As promised, most of the recipes I share with you this month will involve pumpkin! I have a few other posts planned too for you non-pumpkin lovers out there. So far this week has been super busy. When my schedule gets too hectic I like to plan ahead with meals and snacks. Not only because it makes my life easier, but also because I am always hungry. I tend to live my life meal to meal…I can’t help it.
Peanut butter and pumpkin may seem like a weird combo, but it’s not. It’s delicious! Maybe you have already tried my Peanut Butter Pumpkin Pie Overnight Oats? These Peanut Butter Pumpkin Energy Bites are a yummy treat and a filling little snack.
This is a super easy recipe that can be made in the food processor. If you want to bump up the protein in this recipe you can sub a little bit of the PB2 powder for vanilla protein. I don’t like the taste of protein powder in these as well, but if you use it, the bites will have about 1 more gram of protein each.
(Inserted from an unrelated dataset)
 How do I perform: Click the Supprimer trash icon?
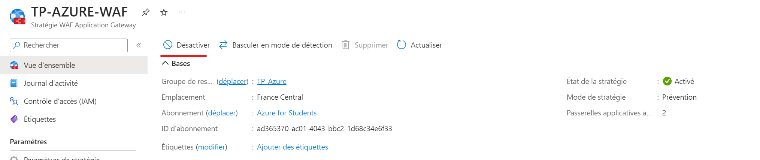click(346, 45)
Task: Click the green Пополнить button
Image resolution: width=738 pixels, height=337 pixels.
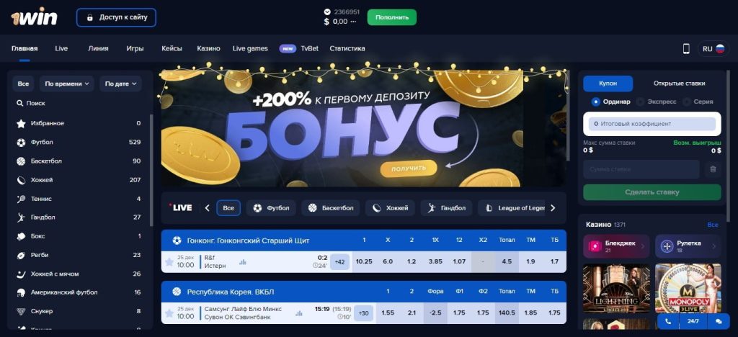Action: tap(391, 17)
Chia seeds and pumpkin add lots of nutrition to these cute bites. They are also dipped in a tiny bit of chocolate which never hurt anything. Sorry for the random dog pic (well not that sorry) but he was totally invading when I was trying to photograph these energy bites. I couldn’t resist a photo opportunity of that cute, pouting face.
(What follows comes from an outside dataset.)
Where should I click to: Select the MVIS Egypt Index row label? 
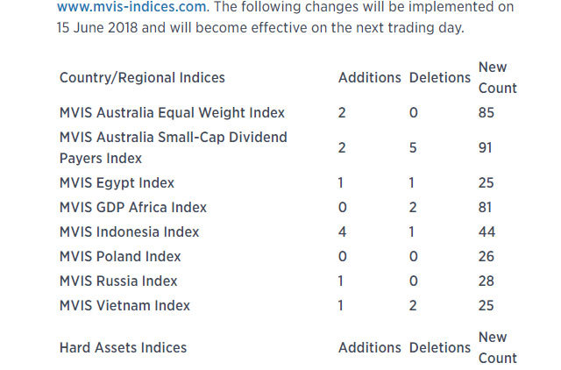[117, 183]
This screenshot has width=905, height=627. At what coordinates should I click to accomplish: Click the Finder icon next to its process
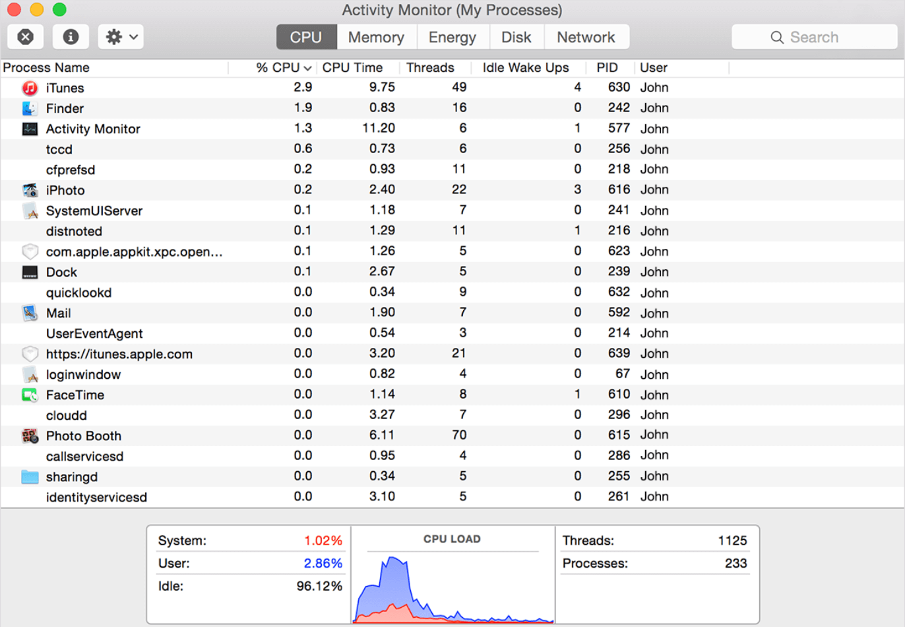pyautogui.click(x=29, y=108)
- 1 cup gluten free rolled oats
- ½ cup + 2 tbsp PB2 powdered peanut butter (or use ½ cup PB2 + 1 scoop vanilla protein)
- 2 tbsp pure maple syrup
- 1 cup pumpkin
- 2 tbsp light/unsweetened vanilla almond milk
- 2 tbsp chia seeds
- ¼ cup mini semisweet chocolate chips, divided (2 tbsp + 2 tbsp)
- 1 tsp coconut oil
- Put the gluten free rolled oats into the food processor and process on high for about 30 seconds until the oats are ground in course crumbs.
- Add powdered peanut butter. Pulse a few times to combine evenly.
- Add the maple syrup, pumpkin, almond milk, and vanilla. Process on high until the mix comes together. You may need to scrape the sides of the food processor 1 time.
- Add in the chia seeds and 2 tbsp of chocolate chips. Pulse until evenly distributed.
- Use a tablespoon to measure out scoops of the mixture and roll into balls. You will get 12-14.
- Once they are all rolled oat you can set them on a plate in the fridge to set up.
- In a small, microwave safe dish add 2 tbsp of chocolate chips and 1 tsp coconut oil. Microwave in 15-30 second intervals until melted. Check and stir frequently.
- Take the protein bites and dip half of each one into the chocolate and set on wax paper or a plate and place back in the fridge.
- Refrigerate the bites for at least 1 hour before enjoying.
Make this recipe dairy free by using Enjoy Life chocolate chips!